Les français savent enfin ce qu'est une délégation d'assurance


Chaque année, l'Ifop mène une vaste enquête pour le compte de la Fédération bancaire française (FBF) afin de déterminer l'opinion des particuliers envers leur établissement bancaire. Si l'édition 2013 de cet Observatoire fait état d'une certaine satisfaction des usagers (pour 72% d'entre eux), elle met également en avant leur connaissance de la loi Lagarde et des possibilités qu'elle offre en matière d'assurance de prêt.

Depuis septembre 2010 et l'entrée en application du volet « assurance emprunteur » de la loi Lagarde, les particuliers souscrivant un crédit ont la possibilité de délaisser l'offre d'assurance de leur banque au profit de celle proposée par un professionnel indépendant si les contrats en question présentent un niveau de garantie équivalent. C'est ce que l'on nomme communément une délégation d'assurance. Synonyme de concurrence accrue entre les établissements et de liberté pour le consommateur, la loi Lagarde semble aujourd'hui relativement bien comprise par les candidats à l'emprunt.

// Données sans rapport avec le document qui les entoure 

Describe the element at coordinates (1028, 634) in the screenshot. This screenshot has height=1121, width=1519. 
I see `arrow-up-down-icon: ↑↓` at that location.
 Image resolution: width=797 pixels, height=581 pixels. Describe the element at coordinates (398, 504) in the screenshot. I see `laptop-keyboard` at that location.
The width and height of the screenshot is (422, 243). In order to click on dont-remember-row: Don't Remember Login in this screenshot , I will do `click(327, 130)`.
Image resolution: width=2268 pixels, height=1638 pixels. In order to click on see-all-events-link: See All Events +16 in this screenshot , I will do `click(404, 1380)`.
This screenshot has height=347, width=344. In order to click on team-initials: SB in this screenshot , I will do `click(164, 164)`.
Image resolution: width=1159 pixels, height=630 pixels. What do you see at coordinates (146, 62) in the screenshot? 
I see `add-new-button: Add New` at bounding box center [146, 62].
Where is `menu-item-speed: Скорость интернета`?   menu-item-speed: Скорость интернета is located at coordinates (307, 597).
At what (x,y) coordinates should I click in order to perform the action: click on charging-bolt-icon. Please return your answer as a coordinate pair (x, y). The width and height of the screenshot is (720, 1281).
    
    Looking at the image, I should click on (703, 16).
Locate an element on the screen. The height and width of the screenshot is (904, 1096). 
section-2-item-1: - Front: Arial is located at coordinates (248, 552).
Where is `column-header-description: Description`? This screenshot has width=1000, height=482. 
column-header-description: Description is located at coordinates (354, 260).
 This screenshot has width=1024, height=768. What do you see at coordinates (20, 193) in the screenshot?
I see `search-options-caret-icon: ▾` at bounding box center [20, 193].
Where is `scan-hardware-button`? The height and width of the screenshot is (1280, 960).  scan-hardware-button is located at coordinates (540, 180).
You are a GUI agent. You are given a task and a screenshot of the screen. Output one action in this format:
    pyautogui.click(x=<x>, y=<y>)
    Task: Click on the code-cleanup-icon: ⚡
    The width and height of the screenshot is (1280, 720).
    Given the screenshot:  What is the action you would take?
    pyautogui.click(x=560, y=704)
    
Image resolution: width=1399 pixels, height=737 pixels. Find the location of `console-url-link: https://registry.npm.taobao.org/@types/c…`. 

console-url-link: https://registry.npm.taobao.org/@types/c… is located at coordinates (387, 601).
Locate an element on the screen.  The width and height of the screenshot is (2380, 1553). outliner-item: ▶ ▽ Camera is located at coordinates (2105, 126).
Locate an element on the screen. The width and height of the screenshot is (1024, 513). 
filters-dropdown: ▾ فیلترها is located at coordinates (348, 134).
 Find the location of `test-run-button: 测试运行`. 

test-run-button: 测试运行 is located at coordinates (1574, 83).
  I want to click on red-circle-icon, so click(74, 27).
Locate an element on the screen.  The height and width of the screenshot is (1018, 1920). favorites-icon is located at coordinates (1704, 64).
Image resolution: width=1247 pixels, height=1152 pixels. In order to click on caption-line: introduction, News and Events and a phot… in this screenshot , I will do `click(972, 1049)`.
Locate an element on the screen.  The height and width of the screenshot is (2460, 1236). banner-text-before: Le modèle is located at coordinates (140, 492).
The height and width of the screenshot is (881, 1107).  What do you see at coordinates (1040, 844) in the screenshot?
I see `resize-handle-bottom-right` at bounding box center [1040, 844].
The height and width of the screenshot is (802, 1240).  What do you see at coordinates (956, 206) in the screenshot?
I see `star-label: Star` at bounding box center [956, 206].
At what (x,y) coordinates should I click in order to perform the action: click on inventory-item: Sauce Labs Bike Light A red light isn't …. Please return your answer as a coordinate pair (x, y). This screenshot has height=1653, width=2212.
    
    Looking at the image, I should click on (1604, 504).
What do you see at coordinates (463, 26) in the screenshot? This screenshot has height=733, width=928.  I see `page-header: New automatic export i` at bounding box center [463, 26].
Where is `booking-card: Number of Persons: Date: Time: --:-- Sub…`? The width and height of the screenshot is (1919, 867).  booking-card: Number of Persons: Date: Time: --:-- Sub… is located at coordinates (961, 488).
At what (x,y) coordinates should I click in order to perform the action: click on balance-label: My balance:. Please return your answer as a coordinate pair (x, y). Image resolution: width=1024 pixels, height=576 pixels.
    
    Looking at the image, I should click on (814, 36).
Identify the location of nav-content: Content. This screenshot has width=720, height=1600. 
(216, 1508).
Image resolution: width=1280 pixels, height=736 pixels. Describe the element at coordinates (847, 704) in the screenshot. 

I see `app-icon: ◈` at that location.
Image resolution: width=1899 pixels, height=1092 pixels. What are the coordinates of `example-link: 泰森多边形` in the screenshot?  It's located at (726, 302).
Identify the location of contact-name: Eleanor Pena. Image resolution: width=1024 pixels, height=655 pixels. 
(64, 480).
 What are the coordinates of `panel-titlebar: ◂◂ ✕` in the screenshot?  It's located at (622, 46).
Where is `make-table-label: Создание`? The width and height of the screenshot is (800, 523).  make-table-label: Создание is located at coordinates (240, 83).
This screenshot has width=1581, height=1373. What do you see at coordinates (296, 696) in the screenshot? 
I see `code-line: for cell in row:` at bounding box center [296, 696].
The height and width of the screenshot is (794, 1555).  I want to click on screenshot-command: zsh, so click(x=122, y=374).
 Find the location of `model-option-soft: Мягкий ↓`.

C'est en tout cas ce qui ressort de l'Observatoire 2013 réalisé par l'Ifop pour la FBF auprès d'un panel de 1000 personnes. A en croire l'étude, 64% des français déclarent être informés de l'opportunité offerte par la loi Lagarde et la délégation d'assurance. Une opportunité bien souvent synonyme d'économie puisqu'en souscrivant son assurance de crédit auprès d'un assureur indépendant, un particulier peut réduire notablement le coût global de son emprunt (la part de l'assurance pouvant représenter jusqu'à 30% de celui-ci).

Mais entre connaître l'existence d'une loi et la mettre en application, il y a un pas que les emprunteurs semblent encore avoir bien du mal à franchir. Une précédente enquête menée par l'assureur Metlife auprès de différents courtiers montre en effet clairement que si la loi Lagarde fêtera prochainement ses trois ans d'existence, le chemin est encore long avant qu'elle ne réussisse à modifier les habitudes des consommateurs. Sur les 1192 intermédiaires en assurance interrogés, près des trois quarts n'auraient ainsi constaté aucune évolution du volume de délégations depuis son entrée en vigueur.